### Information given
== == ==

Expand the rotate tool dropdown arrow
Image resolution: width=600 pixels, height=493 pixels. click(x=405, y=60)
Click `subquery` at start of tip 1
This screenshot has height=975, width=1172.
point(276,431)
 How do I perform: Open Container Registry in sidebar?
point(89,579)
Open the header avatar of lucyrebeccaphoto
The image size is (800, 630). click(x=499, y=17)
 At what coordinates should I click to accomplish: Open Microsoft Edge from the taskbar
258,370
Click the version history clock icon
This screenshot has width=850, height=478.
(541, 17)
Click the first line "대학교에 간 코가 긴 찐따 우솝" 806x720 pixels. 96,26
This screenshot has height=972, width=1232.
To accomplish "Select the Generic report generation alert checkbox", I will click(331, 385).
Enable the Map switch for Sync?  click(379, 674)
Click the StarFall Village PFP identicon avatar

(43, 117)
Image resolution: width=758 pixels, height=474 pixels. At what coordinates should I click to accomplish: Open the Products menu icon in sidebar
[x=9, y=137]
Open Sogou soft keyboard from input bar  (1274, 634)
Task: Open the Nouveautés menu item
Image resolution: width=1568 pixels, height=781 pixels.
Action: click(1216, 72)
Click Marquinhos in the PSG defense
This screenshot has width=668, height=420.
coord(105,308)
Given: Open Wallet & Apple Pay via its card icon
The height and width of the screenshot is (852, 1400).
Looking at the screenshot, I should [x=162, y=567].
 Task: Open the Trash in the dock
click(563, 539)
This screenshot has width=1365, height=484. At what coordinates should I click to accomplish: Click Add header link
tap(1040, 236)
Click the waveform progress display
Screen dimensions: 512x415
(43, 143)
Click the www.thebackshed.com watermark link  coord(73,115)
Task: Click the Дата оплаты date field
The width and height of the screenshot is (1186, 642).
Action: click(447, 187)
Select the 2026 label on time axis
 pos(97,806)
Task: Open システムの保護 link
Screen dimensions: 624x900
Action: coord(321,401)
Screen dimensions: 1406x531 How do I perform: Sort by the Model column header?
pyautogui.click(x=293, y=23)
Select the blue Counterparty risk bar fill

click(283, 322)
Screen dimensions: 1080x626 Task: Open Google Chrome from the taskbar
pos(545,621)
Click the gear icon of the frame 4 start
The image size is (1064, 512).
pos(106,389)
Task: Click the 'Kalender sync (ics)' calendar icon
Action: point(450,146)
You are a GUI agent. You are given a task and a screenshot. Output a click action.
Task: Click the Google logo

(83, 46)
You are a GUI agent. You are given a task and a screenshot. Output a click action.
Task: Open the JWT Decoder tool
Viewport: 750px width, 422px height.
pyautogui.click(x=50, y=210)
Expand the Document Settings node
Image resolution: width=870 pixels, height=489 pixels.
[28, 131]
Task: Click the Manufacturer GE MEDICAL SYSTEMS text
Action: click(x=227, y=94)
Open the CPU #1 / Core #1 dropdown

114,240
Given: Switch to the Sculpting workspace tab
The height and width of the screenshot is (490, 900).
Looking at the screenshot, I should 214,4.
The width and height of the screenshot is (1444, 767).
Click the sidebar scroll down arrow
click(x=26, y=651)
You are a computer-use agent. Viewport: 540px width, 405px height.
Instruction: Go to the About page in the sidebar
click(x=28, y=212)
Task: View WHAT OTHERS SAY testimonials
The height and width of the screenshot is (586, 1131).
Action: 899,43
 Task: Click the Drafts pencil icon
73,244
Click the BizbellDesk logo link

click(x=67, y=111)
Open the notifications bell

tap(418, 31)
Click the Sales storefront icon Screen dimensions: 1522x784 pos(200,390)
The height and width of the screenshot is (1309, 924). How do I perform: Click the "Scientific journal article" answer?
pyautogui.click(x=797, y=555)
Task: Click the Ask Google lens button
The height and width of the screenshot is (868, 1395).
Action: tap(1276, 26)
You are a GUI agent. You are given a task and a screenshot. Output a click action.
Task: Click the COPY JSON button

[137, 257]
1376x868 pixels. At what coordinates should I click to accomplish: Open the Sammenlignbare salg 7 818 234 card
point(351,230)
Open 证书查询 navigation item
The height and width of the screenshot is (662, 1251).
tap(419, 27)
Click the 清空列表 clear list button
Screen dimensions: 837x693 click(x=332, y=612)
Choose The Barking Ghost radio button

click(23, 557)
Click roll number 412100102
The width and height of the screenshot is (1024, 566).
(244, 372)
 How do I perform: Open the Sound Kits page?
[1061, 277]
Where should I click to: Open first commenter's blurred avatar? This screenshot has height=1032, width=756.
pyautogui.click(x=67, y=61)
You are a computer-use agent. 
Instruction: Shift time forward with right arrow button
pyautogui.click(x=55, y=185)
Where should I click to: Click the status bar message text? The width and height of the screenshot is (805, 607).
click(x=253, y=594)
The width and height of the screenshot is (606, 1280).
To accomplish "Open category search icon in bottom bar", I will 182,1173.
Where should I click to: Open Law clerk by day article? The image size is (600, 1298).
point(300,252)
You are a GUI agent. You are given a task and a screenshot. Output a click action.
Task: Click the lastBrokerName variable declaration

== == ==

Set down the material exactly, keeping every line.

### Result of the exercise
Expand the rotate tool dropdown arrow
Image resolution: width=600 pixels, height=493 pixels. click(x=405, y=60)
Click `subquery` at start of tip 1
This screenshot has height=975, width=1172.
point(276,431)
 How do I perform: Open Container Registry in sidebar?
point(89,579)
Open the header avatar of lucyrebeccaphoto
The image size is (800, 630). click(x=499, y=17)
 At what coordinates should I click to accomplish: Open Microsoft Edge from the taskbar
258,370
Click the version history clock icon
This screenshot has width=850, height=478.
(541, 17)
Click the first line "대학교에 간 코가 긴 찐따 우솝" 806x720 pixels. 96,26
This screenshot has height=972, width=1232.
To accomplish "Select the Generic report generation alert checkbox", I will click(331, 385).
Enable the Map switch for Sync?  click(379, 674)
Click the StarFall Village PFP identicon avatar

(43, 117)
Image resolution: width=758 pixels, height=474 pixels. At what coordinates should I click to accomplish: Open the Products menu icon in sidebar
[x=9, y=137]
Open Sogou soft keyboard from input bar  (1274, 634)
Task: Open the Nouveautés menu item
Image resolution: width=1568 pixels, height=781 pixels.
Action: click(1216, 72)
Click Marquinhos in the PSG defense
This screenshot has width=668, height=420.
coord(105,308)
Given: Open Wallet & Apple Pay via its card icon
The height and width of the screenshot is (852, 1400).
Looking at the screenshot, I should [x=162, y=567].
 Task: Open the Trash in the dock
click(563, 539)
This screenshot has width=1365, height=484. At what coordinates should I click to accomplish: Click Add header link
tap(1040, 236)
Click the waveform progress display
Screen dimensions: 512x415
(43, 143)
Click the www.thebackshed.com watermark link  coord(73,115)
Task: Click the Дата оплаты date field
The width and height of the screenshot is (1186, 642).
Action: click(447, 187)
Select the 2026 label on time axis
 pos(97,806)
Task: Open システムの保護 link
Screen dimensions: 624x900
Action: coord(321,401)
Screen dimensions: 1406x531 How do I perform: Sort by the Model column header?
pyautogui.click(x=293, y=23)
Select the blue Counterparty risk bar fill

click(283, 322)
Screen dimensions: 1080x626 Task: Open Google Chrome from the taskbar
pos(545,621)
Click the gear icon of the frame 4 start
The image size is (1064, 512).
pos(106,389)
Task: Click the 'Kalender sync (ics)' calendar icon
Action: point(450,146)
You are a GUI agent. You are given a task and a screenshot. Output a click action.
Task: Click the Google logo

(83, 46)
You are a GUI agent. You are given a task and a screenshot. Output a click action.
Task: Open the JWT Decoder tool
Viewport: 750px width, 422px height.
pyautogui.click(x=50, y=210)
Expand the Document Settings node
Image resolution: width=870 pixels, height=489 pixels.
[28, 131]
Task: Click the Manufacturer GE MEDICAL SYSTEMS text
Action: click(x=227, y=94)
Open the CPU #1 / Core #1 dropdown

114,240
Given: Switch to the Sculpting workspace tab
The height and width of the screenshot is (490, 900).
Looking at the screenshot, I should 214,4.
The width and height of the screenshot is (1444, 767).
Click the sidebar scroll down arrow
click(x=26, y=651)
You are a computer-use agent. Viewport: 540px width, 405px height.
Instruction: Go to the About page in the sidebar
click(x=28, y=212)
Task: View WHAT OTHERS SAY testimonials
The height and width of the screenshot is (586, 1131).
Action: 899,43
 Task: Click the Drafts pencil icon
73,244
Click the BizbellDesk logo link

click(x=67, y=111)
Open the notifications bell

tap(418, 31)
Click the Sales storefront icon Screen dimensions: 1522x784 pos(200,390)
The height and width of the screenshot is (1309, 924). How do I perform: Click the "Scientific journal article" answer?
pyautogui.click(x=797, y=555)
Task: Click the Ask Google lens button
The height and width of the screenshot is (868, 1395).
Action: tap(1276, 26)
You are a GUI agent. You are given a task and a screenshot. Output a click action.
Task: Click the COPY JSON button

[137, 257]
1376x868 pixels. At what coordinates should I click to accomplish: Open the Sammenlignbare salg 7 818 234 card
point(351,230)
Open 证书查询 navigation item
The height and width of the screenshot is (662, 1251).
tap(419, 27)
Click the 清空列表 clear list button
Screen dimensions: 837x693 click(x=332, y=612)
Choose The Barking Ghost radio button

click(23, 557)
Click roll number 412100102
The width and height of the screenshot is (1024, 566).
(244, 372)
 How do I perform: Open the Sound Kits page?
[1061, 277]
Where should I click to: Open first commenter's blurred avatar? This screenshot has height=1032, width=756.
pyautogui.click(x=67, y=61)
You are a computer-use agent. 
Instruction: Shift time forward with right arrow button
pyautogui.click(x=55, y=185)
Where should I click to: Click the status bar message text? The width and height of the screenshot is (805, 607).
click(x=253, y=594)
The width and height of the screenshot is (606, 1280).
To accomplish "Open category search icon in bottom bar", I will 182,1173.
Where should I click to: Open Law clerk by day article? The image size is (600, 1298).
point(300,252)
You are a GUI agent. You are given a task and a screenshot. Output a click action.
Task: Click the lastBrokerName variable declaration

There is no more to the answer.